In complexation reactions, metal cations are the electron pair acceptors, and the ligands are the electron pair donors. The stability of the metal complexes depends primarily on the complexing ability of the central metal ion and the nature of the ligands. Generally, the complexing ability of the metal ion depends on the size and charge of the ion. As the metal ion size increases, the stability of the metal complexes decreases, provided that the valency of the metal ion and the ligands remain the same. On the other hand, as the charge on the metal ion increases, the stability of the complexes increases.

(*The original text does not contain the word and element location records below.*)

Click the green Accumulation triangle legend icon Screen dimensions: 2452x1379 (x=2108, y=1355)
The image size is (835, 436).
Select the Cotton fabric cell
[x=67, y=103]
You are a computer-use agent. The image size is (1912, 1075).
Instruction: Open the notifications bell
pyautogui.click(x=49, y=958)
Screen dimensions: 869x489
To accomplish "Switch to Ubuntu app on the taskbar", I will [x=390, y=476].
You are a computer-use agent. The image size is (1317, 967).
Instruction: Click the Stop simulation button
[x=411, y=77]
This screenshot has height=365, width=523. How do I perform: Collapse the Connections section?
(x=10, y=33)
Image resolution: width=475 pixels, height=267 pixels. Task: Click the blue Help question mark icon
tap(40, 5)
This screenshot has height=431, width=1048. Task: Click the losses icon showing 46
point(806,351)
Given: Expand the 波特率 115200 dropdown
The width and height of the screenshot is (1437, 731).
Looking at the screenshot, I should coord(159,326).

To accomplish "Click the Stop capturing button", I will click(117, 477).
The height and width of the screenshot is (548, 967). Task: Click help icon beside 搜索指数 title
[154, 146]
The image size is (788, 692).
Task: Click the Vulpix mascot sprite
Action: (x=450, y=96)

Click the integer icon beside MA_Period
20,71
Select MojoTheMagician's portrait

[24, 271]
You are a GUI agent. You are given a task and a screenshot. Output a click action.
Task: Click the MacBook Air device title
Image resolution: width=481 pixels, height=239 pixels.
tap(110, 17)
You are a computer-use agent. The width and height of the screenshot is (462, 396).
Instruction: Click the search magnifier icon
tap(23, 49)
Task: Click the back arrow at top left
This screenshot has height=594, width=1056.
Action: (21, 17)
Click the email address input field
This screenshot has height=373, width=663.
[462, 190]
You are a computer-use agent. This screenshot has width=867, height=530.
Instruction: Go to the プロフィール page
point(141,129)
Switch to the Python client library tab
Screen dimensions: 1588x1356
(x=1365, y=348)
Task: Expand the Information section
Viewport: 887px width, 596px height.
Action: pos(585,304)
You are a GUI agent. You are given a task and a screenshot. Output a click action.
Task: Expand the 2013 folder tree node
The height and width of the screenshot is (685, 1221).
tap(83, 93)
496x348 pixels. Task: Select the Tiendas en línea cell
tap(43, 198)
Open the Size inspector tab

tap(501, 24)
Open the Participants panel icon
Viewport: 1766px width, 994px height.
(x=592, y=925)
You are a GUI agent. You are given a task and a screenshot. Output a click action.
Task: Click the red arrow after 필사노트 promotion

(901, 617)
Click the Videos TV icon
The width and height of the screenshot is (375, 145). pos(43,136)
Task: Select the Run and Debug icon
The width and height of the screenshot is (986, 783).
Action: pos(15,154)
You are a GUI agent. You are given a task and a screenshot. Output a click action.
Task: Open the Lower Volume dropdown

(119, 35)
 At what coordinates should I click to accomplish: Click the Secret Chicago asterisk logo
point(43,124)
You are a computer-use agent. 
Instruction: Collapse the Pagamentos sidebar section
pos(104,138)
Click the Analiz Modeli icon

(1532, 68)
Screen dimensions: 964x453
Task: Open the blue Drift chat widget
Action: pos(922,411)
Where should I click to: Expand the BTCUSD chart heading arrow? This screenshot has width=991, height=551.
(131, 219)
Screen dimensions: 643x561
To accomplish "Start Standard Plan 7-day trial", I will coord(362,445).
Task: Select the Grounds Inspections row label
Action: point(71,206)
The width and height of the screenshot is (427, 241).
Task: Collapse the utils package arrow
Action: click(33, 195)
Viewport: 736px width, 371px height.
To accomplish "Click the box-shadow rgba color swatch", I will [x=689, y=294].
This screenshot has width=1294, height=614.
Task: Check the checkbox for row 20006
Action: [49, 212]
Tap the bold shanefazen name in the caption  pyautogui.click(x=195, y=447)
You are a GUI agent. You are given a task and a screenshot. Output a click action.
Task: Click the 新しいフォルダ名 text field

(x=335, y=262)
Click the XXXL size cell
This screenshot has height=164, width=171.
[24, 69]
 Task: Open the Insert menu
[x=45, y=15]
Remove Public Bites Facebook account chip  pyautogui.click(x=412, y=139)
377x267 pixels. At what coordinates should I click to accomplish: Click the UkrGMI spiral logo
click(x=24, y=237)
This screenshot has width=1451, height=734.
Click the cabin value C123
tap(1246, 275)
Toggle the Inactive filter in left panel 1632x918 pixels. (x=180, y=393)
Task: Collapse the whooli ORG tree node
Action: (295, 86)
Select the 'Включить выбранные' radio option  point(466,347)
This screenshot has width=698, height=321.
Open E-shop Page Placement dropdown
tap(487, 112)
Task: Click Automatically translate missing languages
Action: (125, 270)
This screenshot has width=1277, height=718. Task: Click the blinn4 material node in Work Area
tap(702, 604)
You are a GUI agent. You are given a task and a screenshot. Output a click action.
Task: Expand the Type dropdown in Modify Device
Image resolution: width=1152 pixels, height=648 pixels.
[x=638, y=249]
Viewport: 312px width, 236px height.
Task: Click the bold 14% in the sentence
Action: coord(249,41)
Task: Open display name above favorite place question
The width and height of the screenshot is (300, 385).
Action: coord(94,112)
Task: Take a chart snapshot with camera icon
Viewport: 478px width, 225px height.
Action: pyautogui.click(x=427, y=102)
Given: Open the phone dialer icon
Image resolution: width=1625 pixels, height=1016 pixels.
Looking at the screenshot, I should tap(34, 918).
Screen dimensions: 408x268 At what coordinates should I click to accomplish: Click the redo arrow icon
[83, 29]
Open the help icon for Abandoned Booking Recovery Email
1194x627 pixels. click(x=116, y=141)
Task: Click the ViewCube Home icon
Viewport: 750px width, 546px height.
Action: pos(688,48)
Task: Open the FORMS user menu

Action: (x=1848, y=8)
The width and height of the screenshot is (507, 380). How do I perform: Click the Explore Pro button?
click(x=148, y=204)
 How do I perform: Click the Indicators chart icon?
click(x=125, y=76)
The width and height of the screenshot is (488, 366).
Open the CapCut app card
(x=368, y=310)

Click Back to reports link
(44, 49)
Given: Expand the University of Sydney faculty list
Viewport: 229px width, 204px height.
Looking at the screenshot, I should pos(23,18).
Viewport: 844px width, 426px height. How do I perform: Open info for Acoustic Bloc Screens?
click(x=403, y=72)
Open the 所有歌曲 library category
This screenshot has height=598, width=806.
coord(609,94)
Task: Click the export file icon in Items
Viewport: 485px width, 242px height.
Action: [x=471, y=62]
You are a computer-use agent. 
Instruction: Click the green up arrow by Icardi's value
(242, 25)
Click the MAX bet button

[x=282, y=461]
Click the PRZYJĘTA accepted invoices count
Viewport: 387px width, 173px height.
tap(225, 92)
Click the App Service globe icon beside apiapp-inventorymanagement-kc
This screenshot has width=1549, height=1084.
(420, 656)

Metal ions are categorized into classes A and B based on their preferred ligands, specifically, ligands described in terms of soft or hard acids and bases. Soft bases have easily oxidizable donor atoms with high polarizability and low electronegativity whereas hard bases have donor atoms that show low polarizability and high electronegativity. Smaller, more highly charged metal ions with unsaturated outer orbitals are categorized as Class A and prefer to bind to hard bases. In contrast, larger, less charged or uncharged metal ions with filled outer orbitals are categorized as Class B and prefer complexation with soft bases. In terms of ligand effects on the stability of complexes, smaller, more highly charged ligands tend to form more stable complexes, whereas larger ligands tend to form less stable complexes because of the effects of steric repulsion. Ligands with vacant p or d orbitals can form pi bonds with certain metal ions, which in turn exhibits back bonding behavior toward the ligand, both of which serve to stabilize the complex further.